The answer provided by GPT-2 is full of mistakes, but I was absolutely stunned by how much of the generated abstract was actually referring to essential parts of my thesis. Yes, Deep Learning is at the center of this new technology. Yes, we have seen a recent surge in customer demand.
And last but not least, in my thesis, I discuss the importance of Google Now as the starting point of this emerging demand. And yes, I did indeed find this on a blog post from Google. It is awe-inspiring how the model can (or at least give the impression to) understand the context of the complicated sentence and build an abstract that, if slightly tweaked, could be used in my thesis.
For comparison, the original abstract of my thesis:
“Automatic Speech Recognition (ASR) has experienced a boost in technology development and technology adoption across different markets, from the first digit recognizer to the omnipresent voice assistants ready to support us in our daily lives. As man-to-machine interactions through speech are increasing, an important question arises: are those voice assistants just a hype or are we really on the verge of a technological breakthrough? This question is addressed by identifying how the focal technology has transformed over the years, by first analyzing the development of technology components, substitutes and complements that have formed bottlenecks in the development of speech recognition enabled applications, and subsequently by analyzing the pace of technology substitution empirically to build predictions. The empirical data confirm a positive impact of recent advances in machine learning and language modelling on technology performance and market demand, showing a double-boom cycle in patenting activity. This thesis demonstrates that the youngest phase of increasing ASR technology development is a result of growing market demand and technology development of essential components and complements.”
So, is it time to let AI write your thesis? No, the nine other results from my test illustrated that the system does not fully understand language nor context. The generated text lacked structure and was often completely off topic. And, although we are not able to test it, we may at this point assume even the complete model with 1542M parameters will still fall short in many situations. So, there is some luck involved in generating usable text but it would be naive to ignore it.

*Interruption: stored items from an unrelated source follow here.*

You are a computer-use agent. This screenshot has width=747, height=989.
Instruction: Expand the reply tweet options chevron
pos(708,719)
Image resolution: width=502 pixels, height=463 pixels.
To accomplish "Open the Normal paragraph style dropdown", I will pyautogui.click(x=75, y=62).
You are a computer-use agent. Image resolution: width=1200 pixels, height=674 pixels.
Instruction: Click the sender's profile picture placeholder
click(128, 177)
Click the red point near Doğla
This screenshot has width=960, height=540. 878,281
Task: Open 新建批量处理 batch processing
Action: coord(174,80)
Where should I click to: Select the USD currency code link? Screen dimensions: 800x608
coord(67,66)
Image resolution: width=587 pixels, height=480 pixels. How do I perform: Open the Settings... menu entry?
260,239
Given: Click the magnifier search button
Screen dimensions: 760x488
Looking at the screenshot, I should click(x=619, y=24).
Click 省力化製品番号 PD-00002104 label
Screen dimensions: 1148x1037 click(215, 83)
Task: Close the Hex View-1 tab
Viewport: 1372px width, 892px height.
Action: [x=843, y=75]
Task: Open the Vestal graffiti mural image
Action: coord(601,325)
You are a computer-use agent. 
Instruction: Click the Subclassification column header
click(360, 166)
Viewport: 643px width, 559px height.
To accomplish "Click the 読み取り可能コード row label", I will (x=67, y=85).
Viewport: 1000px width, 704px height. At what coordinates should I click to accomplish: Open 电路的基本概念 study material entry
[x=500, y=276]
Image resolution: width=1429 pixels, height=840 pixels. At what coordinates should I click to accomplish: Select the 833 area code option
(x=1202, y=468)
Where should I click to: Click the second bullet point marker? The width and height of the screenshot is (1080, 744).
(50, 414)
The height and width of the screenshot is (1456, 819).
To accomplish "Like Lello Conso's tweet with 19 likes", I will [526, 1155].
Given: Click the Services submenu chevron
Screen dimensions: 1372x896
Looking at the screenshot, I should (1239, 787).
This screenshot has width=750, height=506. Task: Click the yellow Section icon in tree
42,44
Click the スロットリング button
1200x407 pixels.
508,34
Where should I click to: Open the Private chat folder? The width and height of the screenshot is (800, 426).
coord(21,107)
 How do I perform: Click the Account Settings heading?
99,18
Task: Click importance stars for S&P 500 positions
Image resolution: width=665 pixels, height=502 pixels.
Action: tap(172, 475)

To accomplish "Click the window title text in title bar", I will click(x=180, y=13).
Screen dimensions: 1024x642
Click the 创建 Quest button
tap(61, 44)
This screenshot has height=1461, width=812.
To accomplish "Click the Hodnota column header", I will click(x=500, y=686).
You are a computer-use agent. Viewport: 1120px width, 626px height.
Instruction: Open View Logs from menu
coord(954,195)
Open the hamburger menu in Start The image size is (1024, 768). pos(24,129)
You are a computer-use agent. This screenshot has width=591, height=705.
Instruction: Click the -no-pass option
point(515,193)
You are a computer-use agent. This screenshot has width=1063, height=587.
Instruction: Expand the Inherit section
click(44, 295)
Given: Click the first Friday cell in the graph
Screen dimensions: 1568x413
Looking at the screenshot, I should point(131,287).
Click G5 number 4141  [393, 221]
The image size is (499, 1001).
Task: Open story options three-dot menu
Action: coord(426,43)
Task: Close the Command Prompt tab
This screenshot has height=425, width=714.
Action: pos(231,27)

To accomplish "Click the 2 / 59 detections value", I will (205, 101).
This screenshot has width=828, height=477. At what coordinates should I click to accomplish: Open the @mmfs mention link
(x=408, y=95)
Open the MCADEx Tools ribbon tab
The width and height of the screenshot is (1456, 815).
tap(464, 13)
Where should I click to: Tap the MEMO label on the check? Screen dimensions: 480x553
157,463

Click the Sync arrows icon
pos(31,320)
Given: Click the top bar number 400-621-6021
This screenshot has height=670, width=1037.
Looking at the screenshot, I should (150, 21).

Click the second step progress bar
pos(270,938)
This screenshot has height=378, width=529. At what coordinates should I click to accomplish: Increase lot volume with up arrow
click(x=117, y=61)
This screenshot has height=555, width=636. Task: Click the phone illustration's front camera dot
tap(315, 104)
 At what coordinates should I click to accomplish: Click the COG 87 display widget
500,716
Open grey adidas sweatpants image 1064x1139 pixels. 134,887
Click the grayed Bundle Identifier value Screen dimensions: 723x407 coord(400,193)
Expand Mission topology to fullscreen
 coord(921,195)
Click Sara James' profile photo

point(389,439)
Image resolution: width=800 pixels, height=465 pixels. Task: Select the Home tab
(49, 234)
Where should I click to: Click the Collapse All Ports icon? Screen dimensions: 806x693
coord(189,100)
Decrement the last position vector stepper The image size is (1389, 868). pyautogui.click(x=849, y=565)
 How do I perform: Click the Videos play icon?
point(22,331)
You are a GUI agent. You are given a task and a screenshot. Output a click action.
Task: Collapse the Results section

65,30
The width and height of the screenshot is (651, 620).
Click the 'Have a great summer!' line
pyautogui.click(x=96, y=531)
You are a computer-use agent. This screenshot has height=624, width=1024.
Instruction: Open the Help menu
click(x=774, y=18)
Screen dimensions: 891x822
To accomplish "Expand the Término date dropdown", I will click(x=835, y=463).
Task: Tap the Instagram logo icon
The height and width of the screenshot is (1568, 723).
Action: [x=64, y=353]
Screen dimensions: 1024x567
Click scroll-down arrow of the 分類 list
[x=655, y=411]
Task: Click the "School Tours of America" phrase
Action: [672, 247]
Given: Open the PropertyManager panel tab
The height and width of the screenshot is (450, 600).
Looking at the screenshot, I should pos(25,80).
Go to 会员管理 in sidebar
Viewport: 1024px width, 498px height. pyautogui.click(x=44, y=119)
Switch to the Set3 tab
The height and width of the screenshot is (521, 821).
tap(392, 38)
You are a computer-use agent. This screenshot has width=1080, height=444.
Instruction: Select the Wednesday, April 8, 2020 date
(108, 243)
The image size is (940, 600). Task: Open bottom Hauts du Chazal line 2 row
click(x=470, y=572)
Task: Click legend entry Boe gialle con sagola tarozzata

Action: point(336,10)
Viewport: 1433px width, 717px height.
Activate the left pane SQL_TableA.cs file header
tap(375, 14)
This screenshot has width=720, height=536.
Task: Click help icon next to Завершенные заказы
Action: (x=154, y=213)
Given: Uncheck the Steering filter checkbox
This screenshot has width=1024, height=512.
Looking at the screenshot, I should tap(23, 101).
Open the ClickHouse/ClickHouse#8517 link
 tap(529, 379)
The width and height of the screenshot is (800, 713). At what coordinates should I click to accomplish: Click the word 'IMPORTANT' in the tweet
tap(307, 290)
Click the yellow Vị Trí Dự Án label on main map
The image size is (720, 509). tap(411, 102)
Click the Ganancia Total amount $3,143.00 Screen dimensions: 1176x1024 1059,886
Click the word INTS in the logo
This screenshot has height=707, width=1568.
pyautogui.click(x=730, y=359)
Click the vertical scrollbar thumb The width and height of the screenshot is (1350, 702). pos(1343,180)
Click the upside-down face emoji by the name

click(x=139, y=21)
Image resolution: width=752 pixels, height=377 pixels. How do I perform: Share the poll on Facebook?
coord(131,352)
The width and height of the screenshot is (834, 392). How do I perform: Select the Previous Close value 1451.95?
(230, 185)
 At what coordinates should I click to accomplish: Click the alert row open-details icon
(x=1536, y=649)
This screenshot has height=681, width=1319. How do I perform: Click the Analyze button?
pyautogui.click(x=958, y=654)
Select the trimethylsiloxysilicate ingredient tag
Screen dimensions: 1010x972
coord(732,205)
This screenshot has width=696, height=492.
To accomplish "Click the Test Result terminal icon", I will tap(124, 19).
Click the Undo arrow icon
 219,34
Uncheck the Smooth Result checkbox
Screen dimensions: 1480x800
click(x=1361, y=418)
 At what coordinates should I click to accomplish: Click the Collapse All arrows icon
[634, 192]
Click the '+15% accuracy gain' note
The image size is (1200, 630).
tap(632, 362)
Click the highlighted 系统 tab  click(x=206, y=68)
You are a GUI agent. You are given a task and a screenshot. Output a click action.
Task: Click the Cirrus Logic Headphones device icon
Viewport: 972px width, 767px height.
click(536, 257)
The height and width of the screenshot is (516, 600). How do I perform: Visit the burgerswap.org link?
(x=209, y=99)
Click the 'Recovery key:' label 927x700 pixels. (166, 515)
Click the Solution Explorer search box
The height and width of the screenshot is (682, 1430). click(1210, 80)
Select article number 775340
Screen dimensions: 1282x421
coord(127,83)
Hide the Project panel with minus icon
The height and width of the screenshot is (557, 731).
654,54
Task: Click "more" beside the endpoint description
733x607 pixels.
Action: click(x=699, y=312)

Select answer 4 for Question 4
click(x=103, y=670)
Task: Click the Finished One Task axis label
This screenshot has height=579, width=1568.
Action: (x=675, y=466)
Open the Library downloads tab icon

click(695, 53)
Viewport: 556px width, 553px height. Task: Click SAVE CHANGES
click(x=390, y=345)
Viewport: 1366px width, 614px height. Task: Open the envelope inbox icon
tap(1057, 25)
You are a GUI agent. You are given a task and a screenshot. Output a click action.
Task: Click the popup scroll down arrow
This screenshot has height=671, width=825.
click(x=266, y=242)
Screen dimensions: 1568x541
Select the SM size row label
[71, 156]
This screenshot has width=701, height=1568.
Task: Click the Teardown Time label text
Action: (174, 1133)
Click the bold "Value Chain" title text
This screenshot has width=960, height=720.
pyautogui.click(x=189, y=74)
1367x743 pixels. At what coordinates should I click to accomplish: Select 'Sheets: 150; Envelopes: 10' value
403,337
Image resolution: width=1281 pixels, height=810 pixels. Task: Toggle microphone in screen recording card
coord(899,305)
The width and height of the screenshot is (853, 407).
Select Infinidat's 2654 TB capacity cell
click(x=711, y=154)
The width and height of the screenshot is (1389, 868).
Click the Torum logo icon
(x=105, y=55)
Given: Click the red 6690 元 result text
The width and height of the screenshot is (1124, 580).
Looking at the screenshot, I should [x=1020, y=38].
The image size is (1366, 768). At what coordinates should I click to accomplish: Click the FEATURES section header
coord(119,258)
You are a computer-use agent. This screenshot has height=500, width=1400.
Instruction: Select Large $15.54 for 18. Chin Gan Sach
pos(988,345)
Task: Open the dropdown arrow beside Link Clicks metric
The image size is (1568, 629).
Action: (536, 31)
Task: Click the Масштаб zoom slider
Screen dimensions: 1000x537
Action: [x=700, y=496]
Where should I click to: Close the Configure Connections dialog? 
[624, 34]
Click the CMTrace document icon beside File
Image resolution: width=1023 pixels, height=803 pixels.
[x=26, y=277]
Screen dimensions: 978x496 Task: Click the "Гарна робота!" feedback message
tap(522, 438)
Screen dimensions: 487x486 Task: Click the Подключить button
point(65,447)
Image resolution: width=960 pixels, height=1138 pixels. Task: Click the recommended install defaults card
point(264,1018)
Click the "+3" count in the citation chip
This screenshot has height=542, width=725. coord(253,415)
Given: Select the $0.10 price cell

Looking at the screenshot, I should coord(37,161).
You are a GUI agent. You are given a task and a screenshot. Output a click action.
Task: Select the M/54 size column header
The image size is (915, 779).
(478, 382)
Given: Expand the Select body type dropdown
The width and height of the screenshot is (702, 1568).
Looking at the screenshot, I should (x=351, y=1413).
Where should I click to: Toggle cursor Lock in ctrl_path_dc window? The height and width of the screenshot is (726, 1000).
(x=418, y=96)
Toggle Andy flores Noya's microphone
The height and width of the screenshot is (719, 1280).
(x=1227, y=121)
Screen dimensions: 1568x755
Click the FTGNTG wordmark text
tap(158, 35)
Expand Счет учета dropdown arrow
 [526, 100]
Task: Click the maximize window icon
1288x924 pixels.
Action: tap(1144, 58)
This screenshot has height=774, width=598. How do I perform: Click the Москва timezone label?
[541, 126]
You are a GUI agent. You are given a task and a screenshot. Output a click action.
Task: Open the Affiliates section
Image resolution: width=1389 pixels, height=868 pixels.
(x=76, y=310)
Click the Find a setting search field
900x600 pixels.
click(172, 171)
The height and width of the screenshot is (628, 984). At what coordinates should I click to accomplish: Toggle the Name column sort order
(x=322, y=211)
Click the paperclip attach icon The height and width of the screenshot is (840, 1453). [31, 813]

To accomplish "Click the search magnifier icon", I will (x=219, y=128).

AI technology and more specifically, natural language understanding will have major consequences for different jobs in the near future. For instance, look at journalism. In the situation of breaking news, it is not hard to imagine an AI model like GPT-2, trained on specific data (only news articles) to generate an article that covers the full story in a matter of minutes or even seconds. Or during a natural disaster, computers may be able to process some of the incoming emergency calls.
Of course, this is one of these examples of AI where it is easy to have an apocalyptic view on the consequences; in brief, more fake news and fewer jobs. I do not hold such an apocalyptic view. Good AI can be used to fight bad AI. You could, for instance, use the same AI models for writing or detecting fake news. However, it is crucial that politicians understand the impact that AI will have on all dimensions of society and act proactively in guiding the technology development in the right direction.